8337: add test cases for guest pull images #1

liudalibj · 2023-12-13T10:07:44Z

add test cases for guest pull images
need revist after we use container2.0 with 'image pull per runtime class' feature

for kata-containers#8337 and kata-containers#8407

liudalibj · 2023-12-13T10:10:53Z

This pr only include the test cases for guest pull with nydus-snapshotter
I tested those cases with my kcli cluster with nydus-snapshotter be installed and config by hand and the runtime class is "kata-qemu".
A good result looks like:

root@liudali-x86-libvirt:~/kata-containers/tests/integration/kubernetes# export KATA_HYPERVISOR=qemu
root@liudali-x86-libvirt:~/kata-containers/tests/integration/kubernetes# export PULL_TYPE=guest-pull
root@liudali-x86-libvirt:~/kata-containers/tests/integration/kubernetes# bats k8s-guest-pull-image.bats
 ✓ Test we can pull an unencrypted image (busybox) outside the guest with runc and then inside the guest successfully
 ✓ Test we can pull an unencrypted image (busybox) inside the guest twice in a row and then outside the guest successfully
 ✓ Test we can pull an other unencrypted image (alpine) outside the guest and then inside the guest successfully

3 tests, 0 failures

stevenhorsman

Hey DaLi, I've made a few comments for possible ways to make the code a bit easier to read, which @wainersm might also have input on.

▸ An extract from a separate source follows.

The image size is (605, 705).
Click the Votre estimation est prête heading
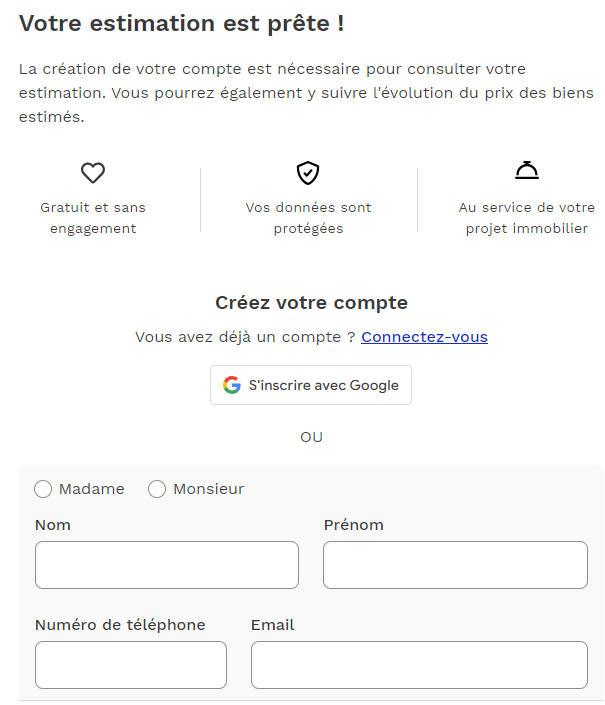(x=182, y=23)
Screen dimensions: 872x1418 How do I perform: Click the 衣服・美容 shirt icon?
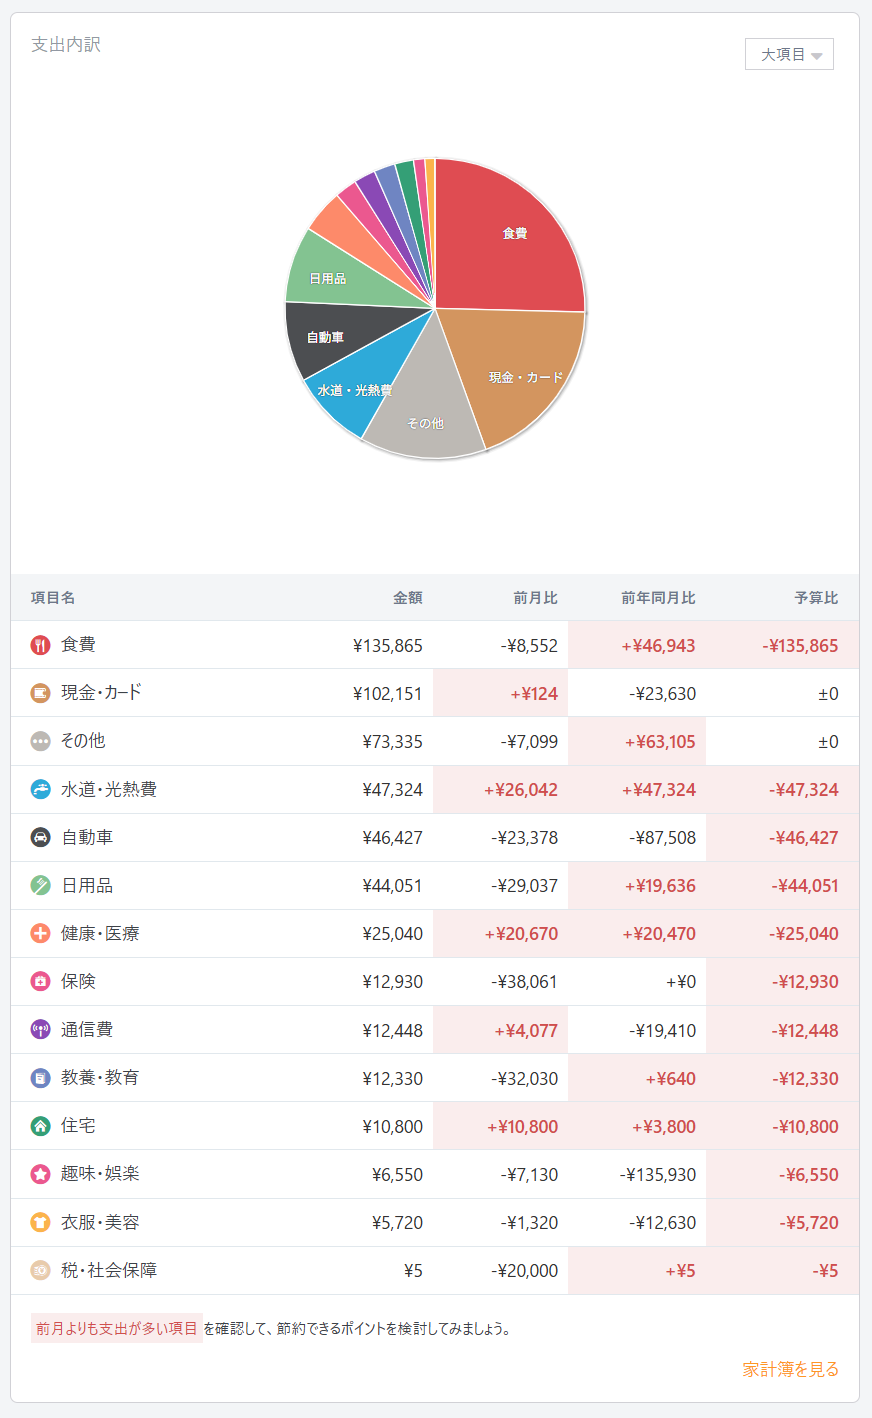pos(40,1222)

The other thing that we might want to consider is the reverse case of issue 8337 (unless you have it and I've missed it), where we pull without a cri-runtime handler annotation, then pull with it and verify that it's pulled on the guest properly. You seem to have the reverse, pulled with annotation, on guest and then without and (TODO) check that it isn't pulled on the guest, but maybe both ways would be useful unless you think the runc case covers that?

I also think that for test like this one that we know will fail it's fine to write them as they should work, but then add a skip, and add a note in kata-containers#8337 to unskip them in future.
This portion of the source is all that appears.